Just watch from 1:00 to 2:00 -> One Minute will answer the question.
Here she tells the story, how the first Google Design came to live. It is quite interesting. It seems, that minimalism wasn't a rational choice and that it came to stay only, because the data proofed it to be the right lucky choice.
I can understand, that the minimalistic homepage was a point of pride. I would be proud, to minify the homepage of the company I work for.
As for the world's simplest homepage, that was the reason I switched from AltaVista to Google in the first place. I only started noticing the better search results after I switched to avoid the clutter.
They just realised that users came to google to perform a single, clearly defined task and decided the home page should reflect that.
I wouldn't argue it was "respect for minimalism" but it was respect for functional simplicity.
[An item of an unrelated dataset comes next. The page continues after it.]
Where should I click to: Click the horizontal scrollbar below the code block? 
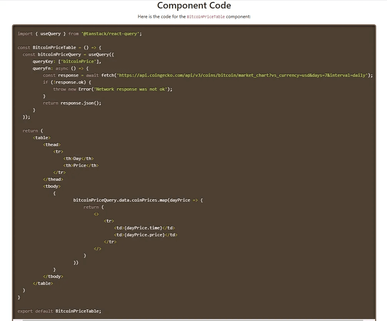click(192, 320)
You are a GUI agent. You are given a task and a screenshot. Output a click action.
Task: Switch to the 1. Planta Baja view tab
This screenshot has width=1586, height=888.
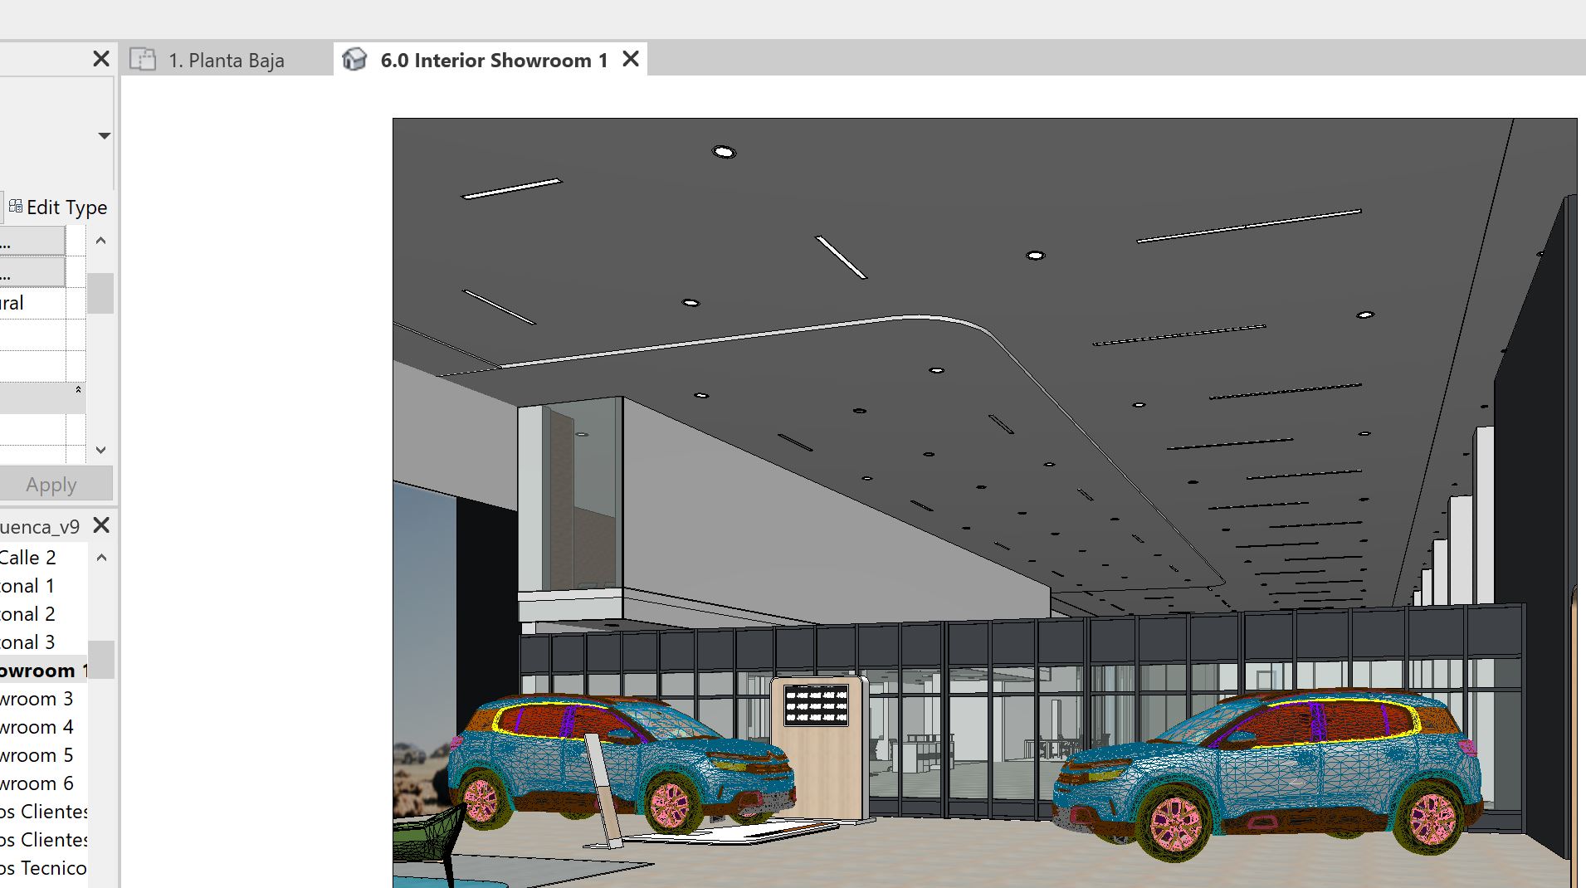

That said, I have trouble believing that changing the buttons from labels to icons could have possibly tested as an improvement. I'm with the OP; I have to mouse over every button and read the tooltip to find the Report Spam one.
http://jasoncrawford.org/2012/04/how-to-cope-with-the-gmail-...
It shows how to: get rid of "importance" markers, add some contrast back to the colors, remove superfluous whitespace, and most importantly, change the impenetrable icons back to text.